(Collected data entries)
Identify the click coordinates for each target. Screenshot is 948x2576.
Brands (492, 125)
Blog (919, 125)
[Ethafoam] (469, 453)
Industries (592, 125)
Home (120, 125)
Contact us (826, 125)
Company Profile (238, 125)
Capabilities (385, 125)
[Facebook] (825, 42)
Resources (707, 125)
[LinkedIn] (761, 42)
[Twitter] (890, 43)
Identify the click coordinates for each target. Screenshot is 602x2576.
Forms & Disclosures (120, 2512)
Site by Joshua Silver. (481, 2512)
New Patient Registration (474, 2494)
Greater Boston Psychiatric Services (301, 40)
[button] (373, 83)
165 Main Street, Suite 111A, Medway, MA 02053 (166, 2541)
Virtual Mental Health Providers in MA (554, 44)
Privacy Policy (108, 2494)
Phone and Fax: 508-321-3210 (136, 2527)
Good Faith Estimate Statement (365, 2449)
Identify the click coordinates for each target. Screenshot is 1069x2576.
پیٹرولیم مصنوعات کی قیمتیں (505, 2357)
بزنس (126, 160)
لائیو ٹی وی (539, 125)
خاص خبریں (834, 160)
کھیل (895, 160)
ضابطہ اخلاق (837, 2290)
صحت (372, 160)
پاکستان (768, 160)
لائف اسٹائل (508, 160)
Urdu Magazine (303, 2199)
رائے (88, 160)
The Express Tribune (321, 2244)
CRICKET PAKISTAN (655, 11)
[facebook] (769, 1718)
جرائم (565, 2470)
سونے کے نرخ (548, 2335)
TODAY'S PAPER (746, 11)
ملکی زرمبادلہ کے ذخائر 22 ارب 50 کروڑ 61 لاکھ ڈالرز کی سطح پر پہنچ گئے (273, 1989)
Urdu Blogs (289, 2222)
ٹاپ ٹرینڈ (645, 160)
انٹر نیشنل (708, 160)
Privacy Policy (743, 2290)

Directions for this task: Send back every entry precisely as given.

Written response:
Identify the click coordinates for each target. Screenshot is 948x2576.
Brands (492, 125)
Blog (919, 125)
[Ethafoam] (469, 453)
Industries (592, 125)
Home (120, 125)
Contact us (826, 125)
Company Profile (238, 125)
Capabilities (385, 125)
[Facebook] (825, 42)
Resources (707, 125)
[LinkedIn] (761, 42)
[Twitter] (890, 43)
Identify the click coordinates for each target. Screenshot is 602x2576.
Forms & Disclosures (120, 2512)
Site by Joshua Silver. (481, 2512)
New Patient Registration (474, 2494)
Greater Boston Psychiatric Services (301, 40)
[button] (373, 83)
165 Main Street, Suite 111A, Medway, MA 02053 (166, 2541)
Virtual Mental Health Providers in MA (554, 44)
Privacy Policy (108, 2494)
Phone and Fax: 508-321-3210 (136, 2527)
Good Faith Estimate Statement (365, 2449)
Identify the click coordinates for each target. Screenshot is 1069x2576.
پیٹرولیم مصنوعات کی قیمتیں (505, 2357)
بزنس (126, 160)
لائیو ٹی وی (539, 125)
خاص خبریں (834, 160)
کھیل (895, 160)
ضابطہ اخلاق (837, 2290)
صحت (372, 160)
پاکستان (768, 160)
لائف اسٹائل (508, 160)
Urdu Magazine (303, 2199)
رائے (88, 160)
The Express Tribune (321, 2244)
CRICKET PAKISTAN (655, 11)
[facebook] (769, 1718)
جرائم (565, 2470)
سونے کے نرخ (548, 2335)
TODAY'S PAPER (746, 11)
ملکی زرمبادلہ کے ذخائر 22 ارب 50 کروڑ 61 لاکھ ڈالرز کی سطح پر پہنچ گئے (273, 1989)
Urdu Blogs (289, 2222)
ٹاپ ٹرینڈ (645, 160)
انٹر نیشنل (708, 160)
Privacy Policy (743, 2290)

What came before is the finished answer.